11H00, heureux de s'être enfin trouvés, nous nous arrêtons à la terrasse d'un café. Pose bien méritée pour ses voyageurs et l'occasion de prendre dans mes bras celui qui n'était qu'une image pour moi. Comme à chaque rencontre avec un carlin, la magie opère, nous sommes seuls au monde, aussi timide l'un que l'autre mais aussi avides de se découvrir. Je savais déjà qu'il était beau, mais là c'était « pour de vrai ».
12H30, juste le temps de prendre la pose devant la gare, de s'émouvoir de l'alliance du moderne verre et de la pierre ancienne et c'est déjà l'heure de la séparation. Tous les quatre nous remontons le quai. C'est interminable, combien y a t il de voiture ? Sven marche infatigable, près d'Anette, je n'ai pas osé le prendre, il est encore sien pour quelques instants. Les dernières recommandations, les dernières embrassades et l'heure qui tourne. Les portes se ferment, le train bouge doucement, doucement, doucement séparant le petit de sa nourrice pour l'offrir à une nouvelle mater.

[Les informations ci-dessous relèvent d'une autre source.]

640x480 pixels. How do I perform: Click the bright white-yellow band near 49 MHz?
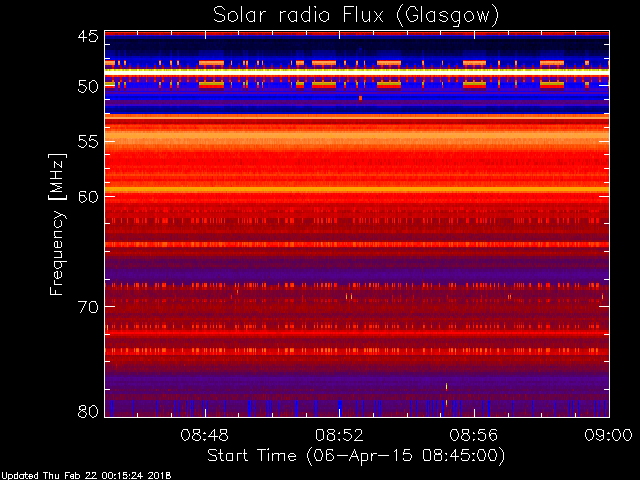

C'est fait, sans équivoque, sans retour, sans compromis, il est MIEN.
Sur le chemin du retour, si les motos nous frôlaient, si le béton était toujours maladivement terne, si les gens dans leur voiture souffraient d'une crispation de zygomatiques, je n'ai vu que ses beaux yeux profonds, son pli de nez, son masque si bien fait, les rides charbonnées de son front, la perfection de ses pieds, la tournure de sa queue, son corps si bien proportionné.
Alors j'ai fermé les yeux, retrouvant cette nostalgique et précieuse façon de se lover sur moi, sa chaleur, sa confiance, son regard, deux ans avant c'était toi et malgré tout j'ai encore cette capacité d'aimer, de donner et de recevoir. Je suis heureuse."
Sven a tiré sa révérence.
Chaque jour je le vois dans son fils Dreamlander Indigo Trésor, je chéris son souvenir. Je lui dois beaucoup de bonheur, de complicité, de tendresse et de fièrté.